__THE INPUT__:

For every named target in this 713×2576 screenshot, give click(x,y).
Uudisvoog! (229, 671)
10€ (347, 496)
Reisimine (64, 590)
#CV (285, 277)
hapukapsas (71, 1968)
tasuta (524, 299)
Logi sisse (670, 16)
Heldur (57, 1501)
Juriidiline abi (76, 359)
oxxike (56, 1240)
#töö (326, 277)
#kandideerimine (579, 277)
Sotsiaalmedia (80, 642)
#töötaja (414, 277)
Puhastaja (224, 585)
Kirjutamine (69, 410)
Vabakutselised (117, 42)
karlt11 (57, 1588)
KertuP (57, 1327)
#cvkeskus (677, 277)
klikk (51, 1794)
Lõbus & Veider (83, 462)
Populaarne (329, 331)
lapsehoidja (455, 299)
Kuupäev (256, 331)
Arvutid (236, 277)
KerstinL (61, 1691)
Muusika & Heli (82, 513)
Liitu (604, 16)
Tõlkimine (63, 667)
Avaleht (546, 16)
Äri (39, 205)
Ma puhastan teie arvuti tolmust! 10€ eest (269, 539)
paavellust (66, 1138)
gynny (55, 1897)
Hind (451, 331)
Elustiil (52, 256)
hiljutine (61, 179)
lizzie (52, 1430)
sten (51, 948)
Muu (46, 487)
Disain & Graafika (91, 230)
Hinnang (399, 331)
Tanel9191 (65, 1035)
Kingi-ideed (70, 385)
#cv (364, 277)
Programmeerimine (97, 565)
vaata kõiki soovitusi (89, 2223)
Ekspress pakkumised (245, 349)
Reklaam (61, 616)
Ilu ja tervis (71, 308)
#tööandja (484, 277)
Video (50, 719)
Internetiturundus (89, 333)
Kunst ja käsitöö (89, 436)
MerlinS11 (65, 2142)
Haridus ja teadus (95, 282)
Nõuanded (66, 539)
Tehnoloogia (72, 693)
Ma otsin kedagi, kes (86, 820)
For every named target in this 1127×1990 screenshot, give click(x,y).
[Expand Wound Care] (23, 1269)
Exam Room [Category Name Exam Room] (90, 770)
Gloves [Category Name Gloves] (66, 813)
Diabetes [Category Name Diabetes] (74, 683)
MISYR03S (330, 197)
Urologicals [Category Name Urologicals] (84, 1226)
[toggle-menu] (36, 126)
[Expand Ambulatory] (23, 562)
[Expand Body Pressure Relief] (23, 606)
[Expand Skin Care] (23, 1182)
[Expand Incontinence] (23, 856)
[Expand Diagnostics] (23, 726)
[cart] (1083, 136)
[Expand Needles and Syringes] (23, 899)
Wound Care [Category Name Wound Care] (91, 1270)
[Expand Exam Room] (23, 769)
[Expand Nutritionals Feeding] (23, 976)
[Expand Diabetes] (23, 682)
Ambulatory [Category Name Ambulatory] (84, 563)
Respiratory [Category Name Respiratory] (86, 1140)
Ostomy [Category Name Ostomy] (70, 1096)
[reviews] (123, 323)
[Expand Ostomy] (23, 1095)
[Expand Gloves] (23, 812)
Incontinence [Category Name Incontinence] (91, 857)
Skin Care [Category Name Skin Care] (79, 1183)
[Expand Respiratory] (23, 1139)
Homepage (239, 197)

__REQUIRED TASK__:
Lay out the lines of the material from the one holding "Disain & Graafika (91, 230)" through the one holding "[Expand Ambulatory] (23, 562)", both included, as a numbered list with any blank lines dropped.

__EXERCISE RESPONSE__:
1. Disain & Graafika (91, 230)
2. Hinnang (399, 331)
3. Tanel9191 (65, 1035)
4. Kingi-ideed (70, 385)
5. #cv (364, 277)
6. Programmeerimine (97, 565)
7. vaata kõiki soovitusi (89, 2223)
8. Ekspress pakkumised (245, 349)
9. Reklaam (61, 616)
10. Ilu ja tervis (71, 308)
11. #tööandja (484, 277)
12. Video (50, 719)
13. Internetiturundus (89, 333)
14. Kunst ja käsitöö (89, 436)
15. MerlinS11 (65, 2142)
16. Haridus ja teadus (95, 282)
17. Nõuanded (66, 539)
18. Tehnoloogia (72, 693)
19. Ma otsin kedagi, kes (86, 820)
20. For every named target in this 1127×1990 screenshot, give click(x,y).
21. [Expand Wound Care] (23, 1269)
22. Exam Room [Category Name Exam Room] (90, 770)
23. Gloves [Category Name Gloves] (66, 813)
24. Diabetes [Category Name Diabetes] (74, 683)
25. MISYR03S (330, 197)
26. Urologicals [Category Name Urologicals] (84, 1226)
27. [toggle-menu] (36, 126)
28. [Expand Ambulatory] (23, 562)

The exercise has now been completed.